Mori- I'm so sorry about your father.. I grew up with my grandfather who had stage four ling cancer and he manages to hold on and see my son. If you want to talk- please do.


----------



## candabella10

It is 2am wednesday and it has been a tough day. At our ultrasound today they told us the heart beat had stopped and the baby only measured 6 week 4 days. By now I should have been at least 8 weeks. I started bleeding lightly this morning and my dr said I had a few options for miscarriage. She said I could let things happen naturally, or get a d&c procedure done, or take some pills to speed up the process. I chose to take the pills so I could get this over with and move on with my life. The medicine is called misoprostol. If you would like to hear my experience with this please just ask. It is not something I feel I should share unless you want to know more as it is pretty graphic. I am happy to share my experiences though if it will help anyone of you.

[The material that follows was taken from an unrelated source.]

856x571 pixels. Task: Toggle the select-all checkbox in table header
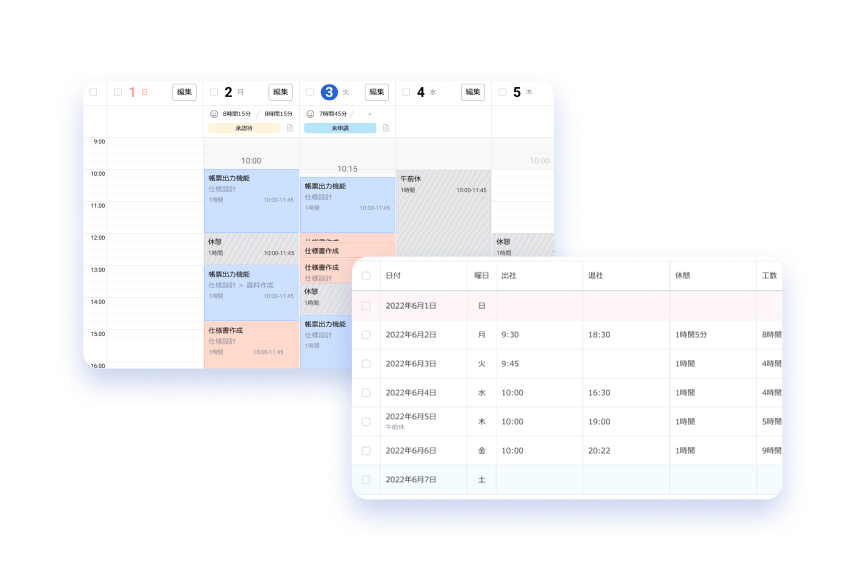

Mori I hope things are going better for you than they are for me.


----------



## JaydensMommy1

So sorry for your loss :hugs:


----------



## candy808

candabella10 said:


> It is 2am wednesday and it has been a tough day. At our ultrasound today they told us the heart beat had stopped and the baby only measured 6 week 4 days. By now I should have been at least 8 weeks. I started bleeding lightly this morning and my dr said I had a few options for miscarriage. She said I could let things happen naturally, or get a d&c procedure done, or take some pills to speed up the process. I chose to take the pills so I could get this over with and move on with my life. The medicine is called misoprostol. If you would like to hear my experience with this please just ask. It is not something I feel I should share unless you want to know more as it is pretty graphic. I am happy to share my experiences though if it will help anyone of you. Mori I hope things are going better for you than they are for me.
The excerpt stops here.